Issue link: [KEP-3085] Add condition for sandbox creation (xposted from original issue) #4138

Other comments:

bart0sh · 2023-07-31T11:22:10Z

/lgtm
/assign @mrunalp @dchen1107 @derekwaynecarr

keps/sig-node/3085-pod-conditions-for-starting-completition-of-sandbox-creation/README.md

kannon92 · 2023-08-31T14:36:27Z

/assign @ddebroy

keps/sig-node/3085-pod-conditions-for-starting-completition-of-sandbox-creation/README.md

kannon92 · 2023-09-26T17:55:03Z

/cc @rphillips @haircommander

BenTheElder · 2023-09-29T21:23:33Z

/assign

jeremyrickard · 2023-10-02T02:12:17Z

The PRR for this needs to be updated a little bit for beta. There is one section defined under scalability that needs to be added to the KEP (https://github.com/kubernetes/enhancements/blob/master/keps/NNNN-kep-template/README.md#can-enabling--using-this-feature-result-in-resource-exhaustion-of-some-node-resources-pids-sockets-inodes-etc).

While reviewing the previous PRR template, I had a few questions. I can't comment since you didn't update the PRR template, so I'll ask below:

How can a rollout or rollback fail? Can it impact already running workloads?

This flag is only relevant for the Kubelet. Therefore, the new condition will be
reported for pods scheduled on nodes that have the feature enabled.
A controller or service that consumes the new pod condition should be enabled
only after rollout of the new condition has succeeded on all nodes. Similarly,
the controller or service that consumes the new pod condition should be disabled
before the rollback. This helps prevent a controller/service consuming the
condition getting the data from pods running in a subset of the nodes in the
middle of a rollout or rollback.

What happens if someone doesn't do the "should" statements above? When controllers that consume the condition get data in the middle of a rollout or rollback is there a way to determine this or are there any ways to help determine this?

What specific metrics should inform a rollback?

A sharp increase in the number of PATCH requests to API Server from Kubelets
after enabling this feature is a sign of potential problem and can inform a
rollback. A cluster operator may monitor

apiserver_request_total{verb="PATCH", resource="pods", subresource="status"}

for this.
This may be the case in clusters that use a special runtime environment like
microVM/Kata, where the sandbox may crash repeatedly (without ever getting a
chance to start containers) resulting in lots of potential updates due to the
new condition "flapping". However, in such environments, this may already be the
case with existing pod conditions like ContainersReady and Ready (unless the
sandbox environment/VM crashes very early before a single container is run).
Batching of pod status updates from the Kubelet status manager will also help.

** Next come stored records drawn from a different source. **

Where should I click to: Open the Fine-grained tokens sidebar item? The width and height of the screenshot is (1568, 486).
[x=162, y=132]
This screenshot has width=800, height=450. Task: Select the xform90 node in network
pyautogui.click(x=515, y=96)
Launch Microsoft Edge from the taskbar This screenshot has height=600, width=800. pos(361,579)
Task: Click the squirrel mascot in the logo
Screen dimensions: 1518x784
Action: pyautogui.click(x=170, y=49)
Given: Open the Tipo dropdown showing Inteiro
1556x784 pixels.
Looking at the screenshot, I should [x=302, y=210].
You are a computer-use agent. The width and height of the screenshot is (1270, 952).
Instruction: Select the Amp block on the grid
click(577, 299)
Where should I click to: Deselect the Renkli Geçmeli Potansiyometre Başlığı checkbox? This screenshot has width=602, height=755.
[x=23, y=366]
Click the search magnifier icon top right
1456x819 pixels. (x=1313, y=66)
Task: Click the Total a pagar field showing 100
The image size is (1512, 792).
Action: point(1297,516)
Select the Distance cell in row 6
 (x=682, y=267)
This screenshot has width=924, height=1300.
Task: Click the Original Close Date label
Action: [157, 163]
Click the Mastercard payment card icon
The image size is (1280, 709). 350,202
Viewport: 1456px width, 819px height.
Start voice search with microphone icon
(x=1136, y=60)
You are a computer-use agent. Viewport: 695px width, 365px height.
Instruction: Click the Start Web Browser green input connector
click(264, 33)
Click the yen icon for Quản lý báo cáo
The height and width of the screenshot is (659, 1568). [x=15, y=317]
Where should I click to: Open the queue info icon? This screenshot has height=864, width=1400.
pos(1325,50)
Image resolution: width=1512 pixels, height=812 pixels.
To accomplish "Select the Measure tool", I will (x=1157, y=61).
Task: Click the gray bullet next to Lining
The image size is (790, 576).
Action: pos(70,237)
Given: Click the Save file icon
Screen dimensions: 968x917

Could we better define a sharp increase? This seems like a bad metric for those other enviroments. For people operating clusters with those special runtime environments, is there any way to know that this feature is functioning properly?

How can someone using this feature know that it is working for their instance?

The check of PodReadyToStartContainers seems good for the case where things are working correctly. If this is not set, is this only because there are failures updating etcd? The troubleshooting section below doesn't call out any additional failure modes, are there any other ways that could fail that were identified while this was in the alpha state?

kannon92 · 2023-10-02T14:42:12Z

The PRR for this needs to be updated a little bit for beta. There is one section defined under scalability that needs to be added to the KEP (https://github.com/kubernetes/enhancements/blob/master/keps/NNNN-kep-template/README.md#can-enabling--using-this-feature-result-in-resource-exhaustion-of-some-node-resources-pids-sockets-inodes-etc).

Ah. I will add that.

While reviewing the previous PRR template, I had a few questions. I can't comment since you didn't update the PRR template, so I'll ask below:

What happens if someone doesn't do the "should" statements above? When controllers that consume the condition get data in the middle of a rollout or rollback is there a way to determine this or are there any ways to help determine this?

I'll add an update for this. Basically new pods will add this condition if the feature gate is on. If the feature gate is turned off, that condition will not be updated.

If a service/controller relies on this condition and it doesn't existing or is not being updated, then it will most likely not report anything related to this condition.

What specific metrics should inform a rollback?

A sharp increase in the number of PATCH requests to API Server from Kubelets
after enabling this feature is a sign of potential problem and can inform a
rollback. A cluster operator may monitor
apiserver_request_total{verb="PATCH", resource="pods", subresource="status"}
for this.
This may be the case in clusters that use a special runtime environment like
microVM/Kata, where the sandbox may crash repeatedly (without ever getting a
chance to start containers) resulting in lots of potential updates due to the
new condition "flapping". However, in such environments, this may already be the
case with existing pod conditions like ContainersReady and Ready (unless the
sandbox environment/VM crashes very early before a single container is run).
Batching of pod status updates from the Kubelet status manager will also help.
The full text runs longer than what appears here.